No One is an Island: What the Edge Needs from the Network

As members of the telecom ecosystem, service providers, equipment manufactures, independent software vendors, and systems integrators, we all must discover: What does the Network have that the Edge really needs?

We hear a lot about the two sided business model as described in Simon Torrance’s Telco 2.0 project, where the service provider receives payment from media companies to deliver content and bill users for it while still charging users for access. This was taken up by the TMF who did explore what the core – the service provider systems and management – could offer to the media industry. But we still find this a simplistic business model, and it ignores an enormous amount of new activity at the Edge that is outside the control of the traditional media companies. Morphologically, this model is much the same as delivering call connectivity – but now between a media server and an edge customer.

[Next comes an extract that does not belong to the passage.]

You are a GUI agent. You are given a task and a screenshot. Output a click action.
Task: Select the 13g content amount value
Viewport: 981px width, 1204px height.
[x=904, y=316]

IC/UC: Looked at from the perspective of the edge service providers of IP interactive communications (IC) and unified communications(UC), we find a rather different perspective and set of imperatives than those expressed by our friendly neighborhood network service providers. The Edge perspective, as expressed by Seamus Hourihan, who coined the term “session border control,”, now with Acme Packet, as Vice President, Marketing & Product Management:

“IC and UC services and applications will only become valuable when we can use them to reach anyone, anywhere, anytime. To paraphrase Metcalfe’s Law: the usefulness, or utility, of interactive communication equals the square of the number of users. Consequently, IC/UC must span multiple IP networks – business, residential and mobile; wireline, wireless and cable. Today’s consumers and businesses will be satisfied with—and pay money for—nothing less. Our only options for delivering this network nirvana are the Internet or the Federnet - a federation of managed IP networks.”